AUFGABENSTELLUNG: Gib die Zeilen zwischen der Zeile mit „Sort table by“ und der Zeile mit „Looking at the“ (beide einschließlich) unverändert wieder.

▼

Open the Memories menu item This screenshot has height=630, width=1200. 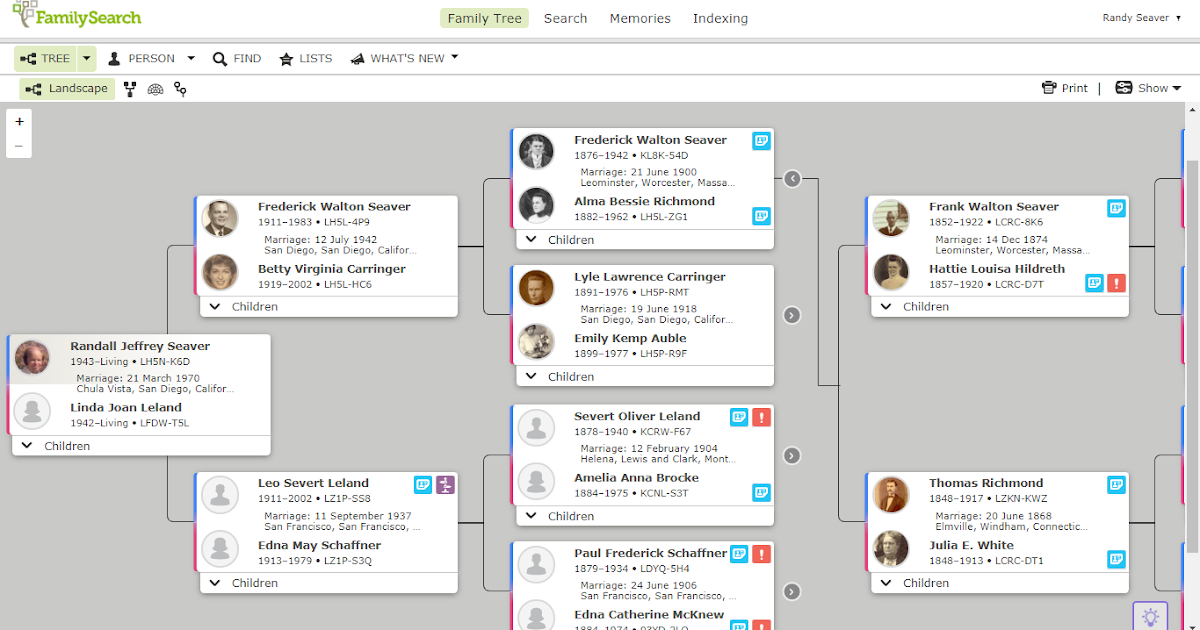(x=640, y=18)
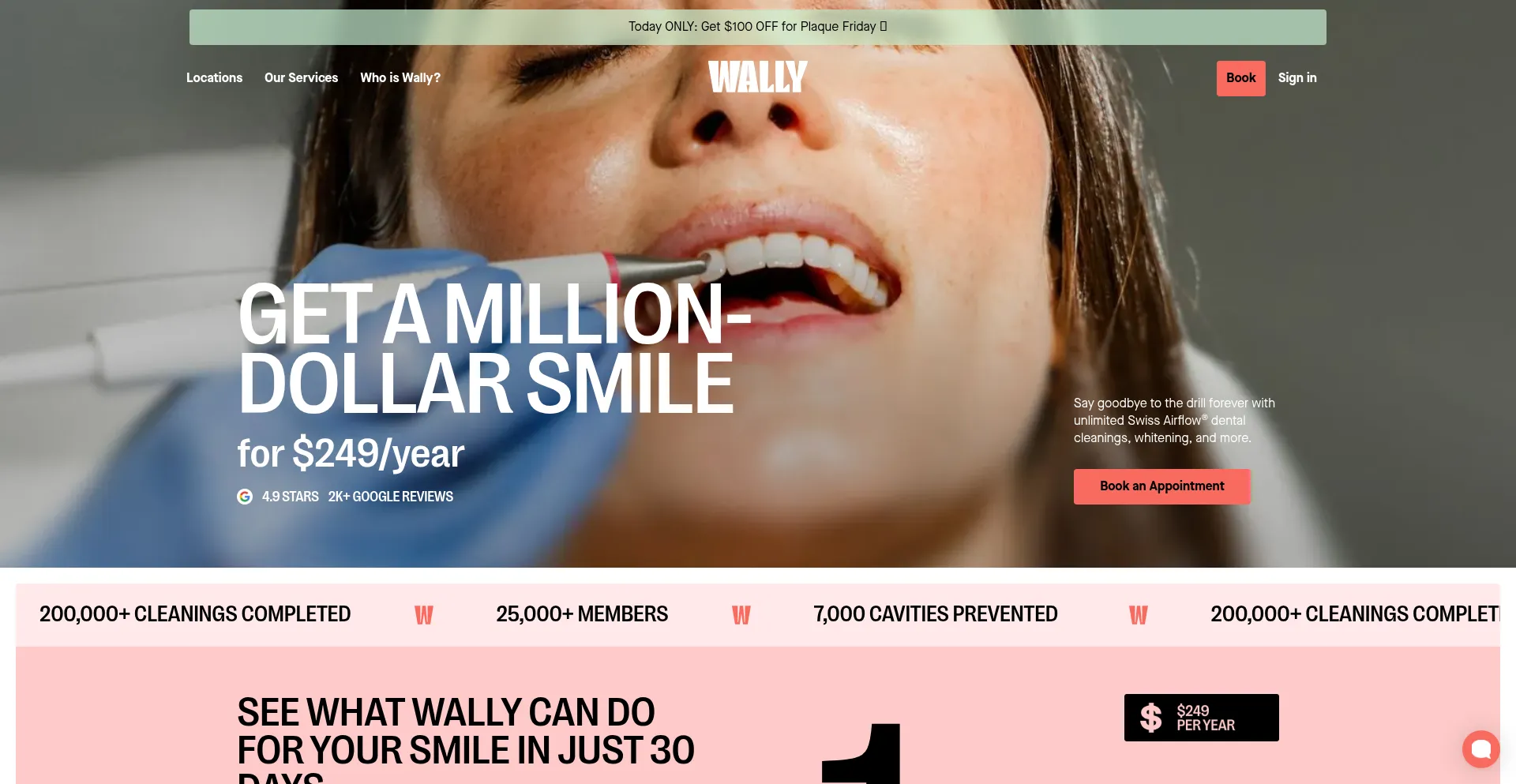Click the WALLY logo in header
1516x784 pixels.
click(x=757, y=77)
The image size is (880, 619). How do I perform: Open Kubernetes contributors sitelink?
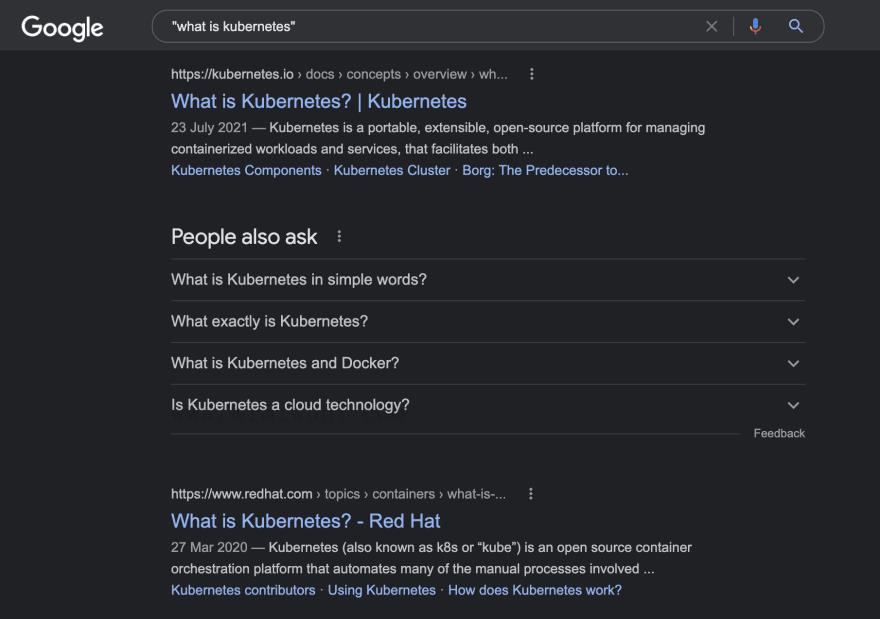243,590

▲
▼

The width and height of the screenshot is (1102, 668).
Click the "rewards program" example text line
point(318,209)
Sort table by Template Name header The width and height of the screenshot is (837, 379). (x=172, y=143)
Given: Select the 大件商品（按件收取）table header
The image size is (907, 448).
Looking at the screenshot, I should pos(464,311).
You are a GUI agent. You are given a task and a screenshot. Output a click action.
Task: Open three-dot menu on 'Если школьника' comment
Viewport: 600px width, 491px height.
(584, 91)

▲

LÖSUNG UNTEN:
Sort table by Template Name header The width and height of the screenshot is (837, 379). (x=172, y=143)
Given: Select the 大件商品（按件收取）table header
The image size is (907, 448).
Looking at the screenshot, I should pos(464,311).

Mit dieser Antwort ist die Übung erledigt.